La naissance et la mort sont certainement les moments les plus intenses que nous traversons tous au cours de notre vie.
Ces passages nous relient directement à un autre espace intangible, mystérieux, incontrôlable.
Lorsqu’un enfant naît, quel que soit le lieu, même médicalisé, il est un temps suspendu avant sa première inspiration, avant qu’il soit vraiment arrivé et investi du souffle, où toutes les personnes présentes retiennent leur respiration dans un silence troublant.
En cet instant, au-delà de toutes les connaissances médicales et de toutes les croyances, on attend silencieusement que le souffle se manifeste.
Certaines mères appellent leur enfant, vont les chercher dans cet espace qu’ils ne semblent pas avoir envie de quitter. Et quand le souffle s’incarne, les yeux du bébé s’ouvrent en général et il semble presqu’étonné de ce qui se passe en lui. Il existait avant que le souffle ne s’installe.
Ce mystère trouble encore les équipes hospitalières car il se passe quelque chose d’impalpable, de mystérieux, de fragile, de puissant et d’intemporel.
On touche à la finesse du passage : une simple inspiration.

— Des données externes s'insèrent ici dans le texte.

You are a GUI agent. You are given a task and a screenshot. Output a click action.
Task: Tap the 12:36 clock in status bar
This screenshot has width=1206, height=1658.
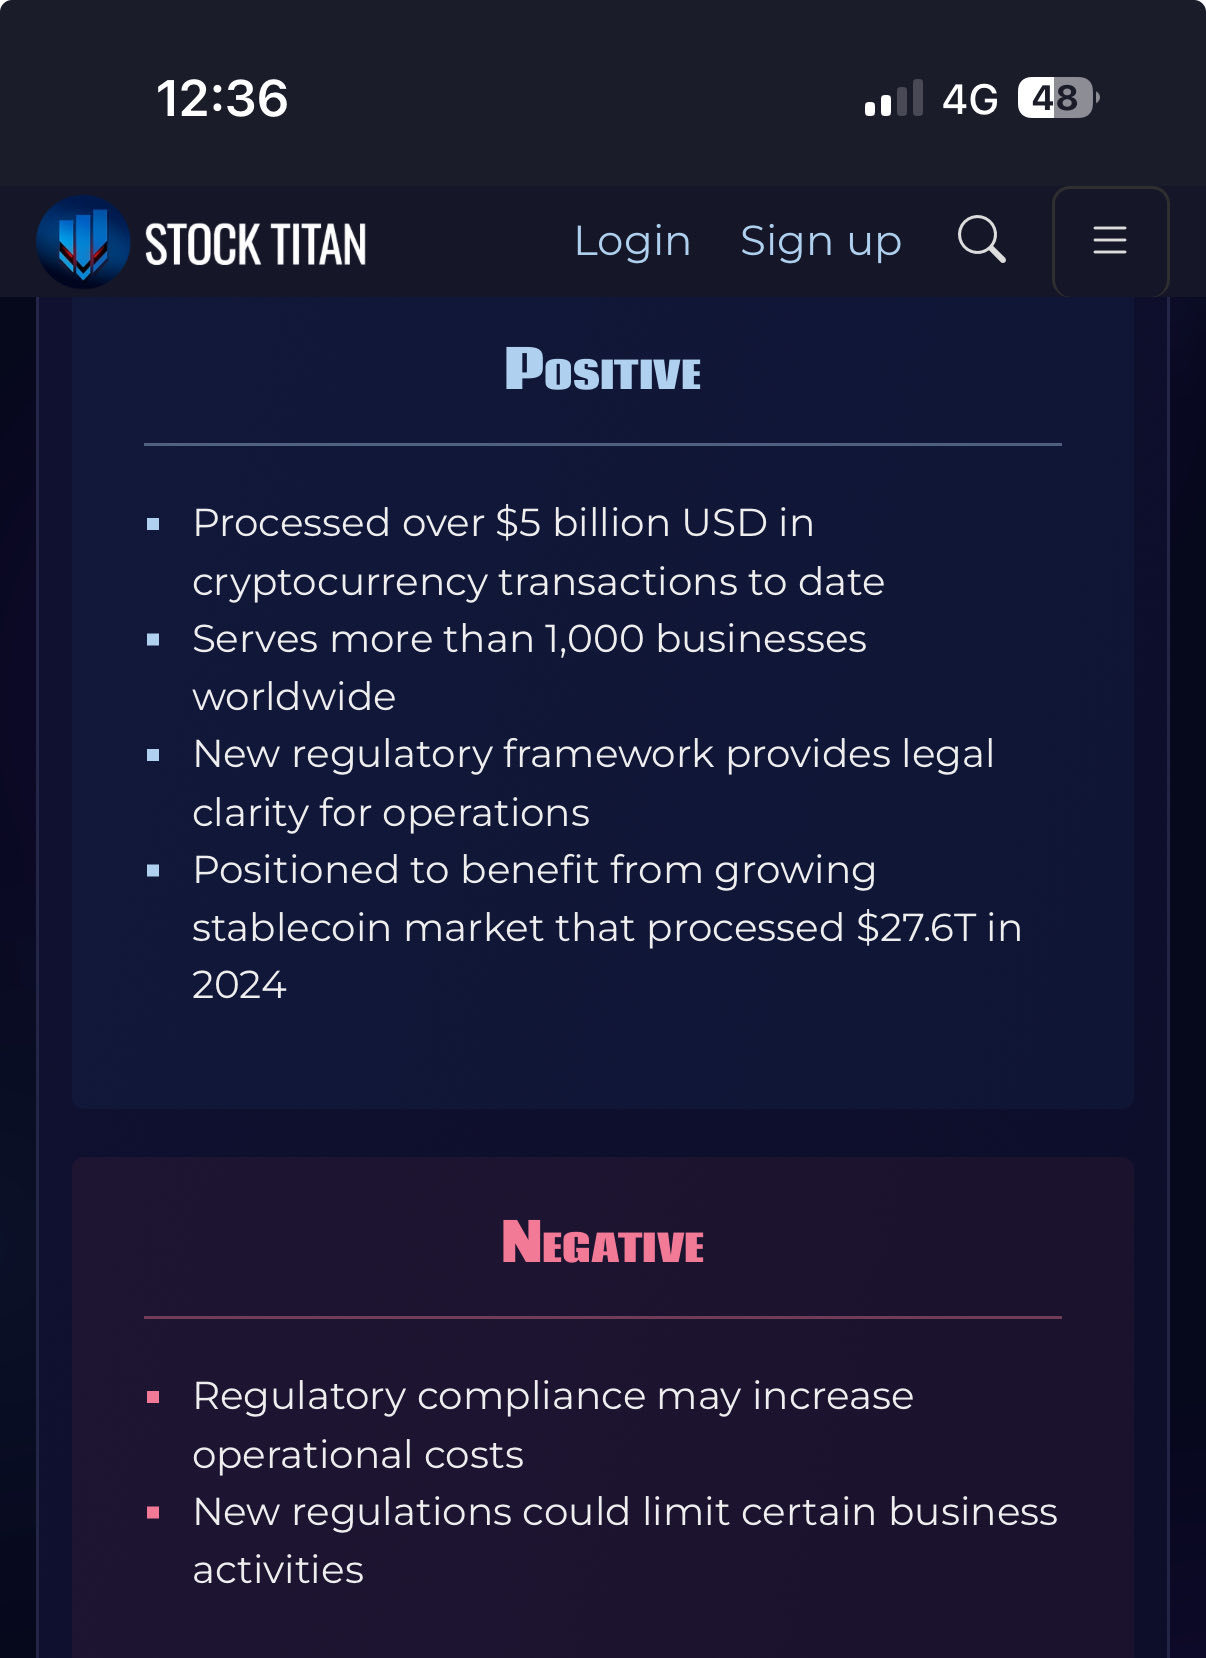click(x=222, y=99)
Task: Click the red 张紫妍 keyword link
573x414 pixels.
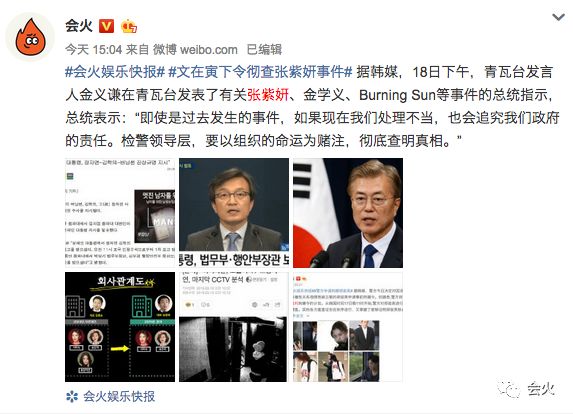Action: point(268,95)
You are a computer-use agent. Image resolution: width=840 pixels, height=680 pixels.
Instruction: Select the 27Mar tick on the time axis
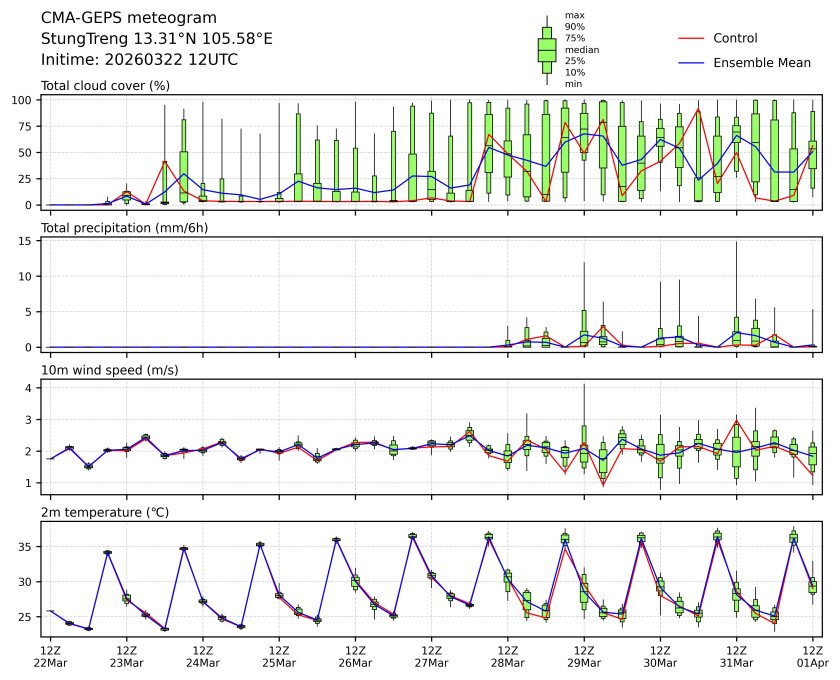coord(431,662)
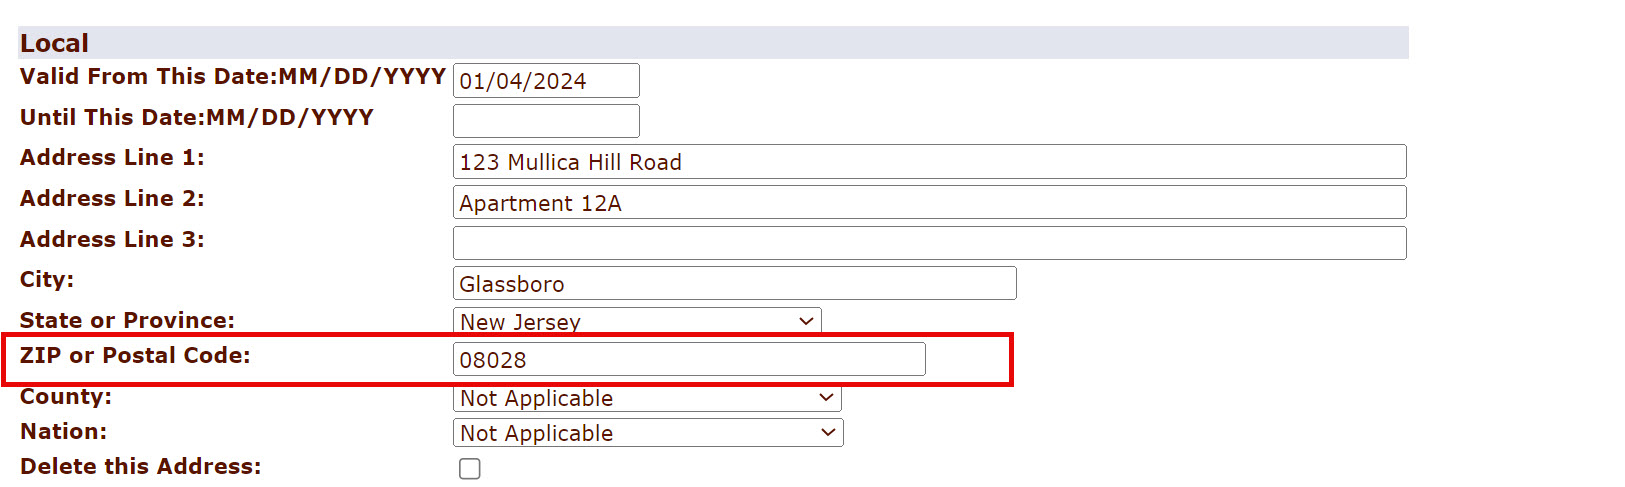Click the 'Local' section header
The width and height of the screenshot is (1625, 487).
click(x=55, y=43)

À la fin de la vie, lorsqu’une personne exhale son dernier souffle, qu’elle rejoint cet autre espace abandonné quelques semaines ou années plus tôt, lors de sa naissance, ce même temps suspendu se manifeste…cette fois, on attend la dernière expiration qui clôture le voyage.
Ces temps suspendus lors de ces passages sont pleins de silence. Car à l’écoute du souffle, les mots deviennent superflus.
Cet instant, même bref, peut bouleverser la vie de celui /celle qui y assiste. Car, sur ce fil ténu du premier et du dernier souffle, nous touchons au mystère et à l’essence de la vie.
Ce silence et ce mystère sont connus de tous mais oubliés.
Les femmes, par exemple, portent cette mémoire ancienne, depuis qu’elles enfantent le monde dans leurs entrailles. Nous l’avons oublié.
Chaque femme qui enfante, chaque personne qui meurt est confrontée au silence. C’est dans cet espace qu’il/elle pourra vraiment choisir comment vivre ce passage.
Je me souviens de ma grand-mère avec qui j’étais dans ses derniers moments empreints d’une grande souffrance. Je la sentais révoltée, elle qui avait donné sa vie à la religion : «Dieu, pourquoi tant de souffrance, pourquoi me laisses tu ainsi ?» disait-elle. Je ressentais sa peur. Elle attendait de l’aide. Mais Dieu est resté silencieux. Elle était seule avec elle-même, à devoir accepter, à se laisser aller … ou pas. Elle était dans le silence.
Alors, au-delà des croyances que nous avons érigées en murailles, nous pouvons renouer avec un savoir ancestral transmis depuis la naissance de notre humanité et enfoui dans nos entrailles.
Cette faille vers ce savoir est accessible dans des moments de grande intensité, lorsque le brouhaha de la raison se tait.
Le cadeau des passages de la naissance et de la mort est la possibilité qu’ils nous offrent de se laisser capituler, de s’abandonner afin de continuer le voyage entamé.